Even though the taxpayers admitted they owe the government $57,000, they still must go ahead with a trial in the case because hundreds of millions of dollars of other person's money are at stake, said Judge Arthur Nims.
Nims acknowledged that this is the first time the federal government has refused to let a taxpayer settle an income tax dispute by paying everything the IRS demanded. The judge issued the ruling after IRS attorney Theodore Kletnick charged that the two California couples -- named Smith and Jacobson -- have been "bought off" in an effort to keep the case out of court.
Kletnick said Merrill Lynch, Pierce, Fenner & Smith, the nation's biggest stockbroker, has agreed to pay the two couples $114,000 -- twice as much as they owe in taxes -- to settle the case.
Smith and Jacobson's dispute with the IRS centers on tax deductions they claimed for an investment called a "silver straddle" that was arranged for them by Merrill Lynch.
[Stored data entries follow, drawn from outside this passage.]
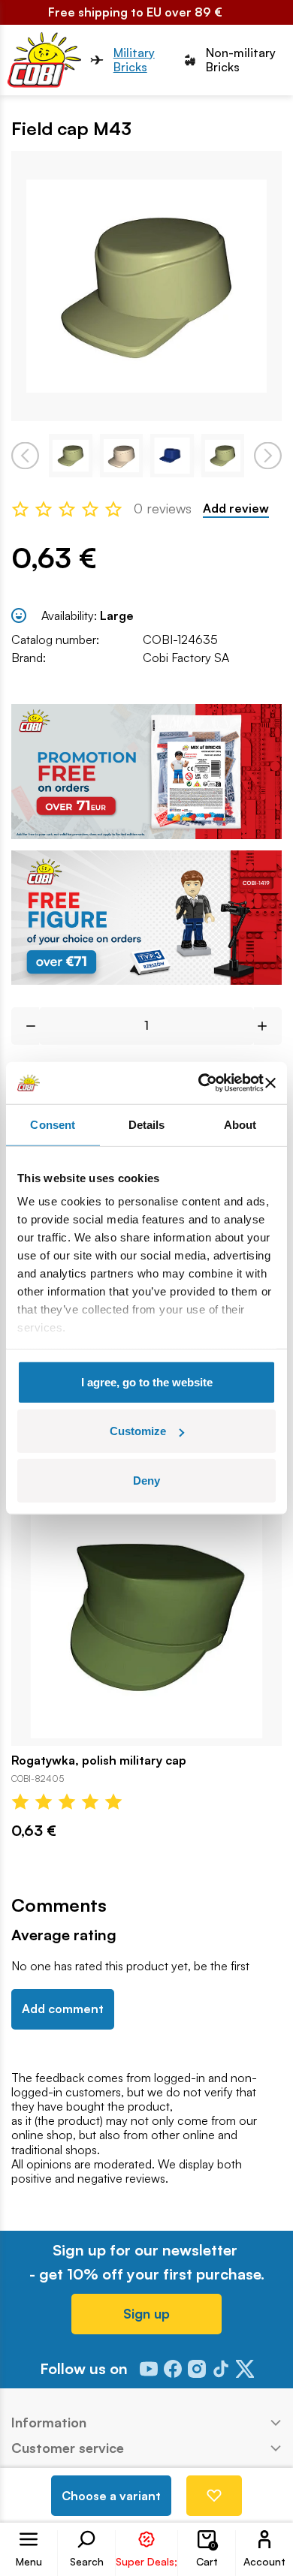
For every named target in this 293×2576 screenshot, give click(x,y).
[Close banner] (270, 1083)
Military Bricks (134, 60)
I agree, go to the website (147, 1381)
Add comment (63, 2008)
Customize (138, 1431)
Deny (146, 1479)
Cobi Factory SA (186, 657)
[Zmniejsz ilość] (25, 1026)
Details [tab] (146, 1124)
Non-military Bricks (241, 60)
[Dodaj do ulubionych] (214, 2495)
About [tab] (240, 1124)
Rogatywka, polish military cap (98, 1760)
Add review (236, 508)
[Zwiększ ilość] (268, 1026)
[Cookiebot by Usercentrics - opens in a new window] (199, 1083)
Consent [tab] (52, 1124)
Kletnick yesterday described silver straddles as "a flagrant, abusive tax shelter" whose only purpose is to allow wealthy people to pay less income tax.
The IRS has claimed since 1977 that silver straddles are not a legitimate tax deduction, but this is the first time it has gone to tax court for a final ruling on the question.
If Smith and Jacobson lose their case with the IRS, it will establish a legal precedent for the IRS to challenge thousands of other taxpayers who have claimed hundreds of millions in tax deductions from silver straddles.
Merrill Lynch has been the most active brokerage in arranging so-called tax straddles, but virtually all the major investment firms have handled them, IRS officials said.
Merrill Lynch officials said the brokerage is "not involved in the case" and refused to comment yesterday on Nims' ruling. The company would neither confirm nor deny that it had offered payments to the Smiths and the Jacobsons. Thomas W. Smith, a Merrill Lynch vice president and attorney for the company, said Merrill Lynch has settled a lawsuit brought against it by the two couples. "I guess it's reasonable to assume that's where they're going to get the money," Smith said in court today.
None of the defendants in the case -- Harry and Patricia Smith and Herbert and Ruth Jacobson -- was in court today. Both live in San Diego, Calif. The two couples were partners in a real estate venture in which they earned large profits in 1973. Through Merrill Lynch they arranged a silver straddle that was supposed to allow them to pay less income tax on their earnings from the real estate deal.
Tax straddles are a complicated commodities transaction in which taxpayers normally are able to change a short-term capital gain -- which is taxed the same as ordinary income -- into a long-term capital gain -- which is taxed substantially lower.
After the IRS challenged their tax returns, the couples sued Merrill Lynch, blaming the broker for their tax troubles, and also sued the IRS, challenging the government's demand for additional taxes.
IRS officials did not claim today that it was illegal for Merrill Lynch to pay the two couples to settle the dispute with the IRS.
But government attorneys did accuse the brokerage firm of trying to stall a tax court decision.